BÖLÜM 4 | ÖLÜMCÜL SIR

69 4 15
                                    

Bu bölümüde düzenledim, eskiden yaptığım bazı hatalar ve kurgunun akışında olan mantıksız cümleler hepsini düzgün bir şekilde yazdım. Okuduğunuz için çok teşekkür ederim. İyiki varsın şuan bu satırları okuyan değerli okur.<3

Bizim dünyamızda herşey olağanüstü haliyle gözükürdü sadece dikkatli bakanlar bizim sırrımızı çözebilirdi.

Gerçekte ne olduğumuz sonucunda ne olacağımız, ne zaman öleceğimiz gibi bir çok kafa karıştırıcı sorular vardı.
Herkesin bir sırrı vardır değil mi?

Peki ya sizin sırrınızı ne?

Ben o gün bir lanet ile düello yapmıştım. İşkencelerimin vücudumdaki çığlıklarını duyabiliyordum. Bu sır beni nerelere sürüklerdi bilmiyorum.

"Bu nasıl oluyor sen iblis misin?" dedim aynada gözükmeyen  adama. Yüzünü artık daha net görebiliyordum. Uzun açık sarımsı kahverengi saçları  ve yeşil gözleri onu çekici yapan yerleriydi. Yüzünde.

Beni bıraktı ve arkasını dönüp büyük pencerenin önüne ilerledi. "Bir iblis değilim ama iblis kanı taşıyorum. Galiba bir iblisin soyundan geliyorum." derken hoş bir kahkaha attı.

"Sen burada ne için varsın? Kralın neyisin?"

"Oğluyum, Kral Amon benim babam."

Şok olmuş bir şekilde ona bakarken bana doğru arkasını döndü.
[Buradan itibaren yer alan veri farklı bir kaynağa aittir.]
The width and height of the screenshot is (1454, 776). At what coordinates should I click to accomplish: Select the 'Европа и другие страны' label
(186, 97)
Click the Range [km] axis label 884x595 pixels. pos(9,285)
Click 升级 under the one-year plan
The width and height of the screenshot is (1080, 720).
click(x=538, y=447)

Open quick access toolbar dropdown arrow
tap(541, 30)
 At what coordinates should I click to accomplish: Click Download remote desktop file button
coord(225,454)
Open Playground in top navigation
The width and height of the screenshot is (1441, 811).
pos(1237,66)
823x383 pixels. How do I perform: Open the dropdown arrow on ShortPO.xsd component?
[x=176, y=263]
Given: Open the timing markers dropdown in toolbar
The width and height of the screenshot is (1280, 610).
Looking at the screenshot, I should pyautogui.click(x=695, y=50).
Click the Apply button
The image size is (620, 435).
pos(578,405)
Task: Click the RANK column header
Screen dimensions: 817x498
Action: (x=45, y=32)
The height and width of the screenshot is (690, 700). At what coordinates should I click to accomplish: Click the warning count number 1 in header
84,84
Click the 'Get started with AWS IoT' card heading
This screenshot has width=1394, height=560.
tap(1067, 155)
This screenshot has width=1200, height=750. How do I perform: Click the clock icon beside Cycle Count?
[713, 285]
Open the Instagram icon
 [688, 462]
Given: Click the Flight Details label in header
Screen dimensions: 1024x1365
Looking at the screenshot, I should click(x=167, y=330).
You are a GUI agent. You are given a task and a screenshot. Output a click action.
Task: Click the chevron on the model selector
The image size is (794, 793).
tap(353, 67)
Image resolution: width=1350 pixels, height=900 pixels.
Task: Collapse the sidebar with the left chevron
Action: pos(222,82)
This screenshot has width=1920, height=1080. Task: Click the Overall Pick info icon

Kendimi toparlamak için başımı eğdim ve olanları sindirmeye çalıştım. Kral Amon ile olan bağı beni şok etmişti. Kral Amon'nun oğlu böyle küstah biri miydi?

"Kral Amon 'nun oğlu ne zamandan beri bu kadar küstah?"
dedim başımı kaldırıp.

"Denis, bana adım ile seslen."

"Keşke memnun kalabilseydim, Denis. Tanıştığımıza pekte memnun olmadım."

"Evet, kötü bir tanışma oldu. Peki ya sen? Sen neden buradasın?"

"Ben sadece buraya ailemle davet edildiğimiz için buradayım. Hiç misafirperver değilsin."

"Böyle tanışmak istemezdim, adın ne Amanyok Çiçeği?"

"Öyle bir çiçek ismi ilk defa duydum bana onu demeyi kes."
dememle Denis büyük bir kahkaha attı.

"Güzel bir çiçektir. Emin olabilirsin, Luna"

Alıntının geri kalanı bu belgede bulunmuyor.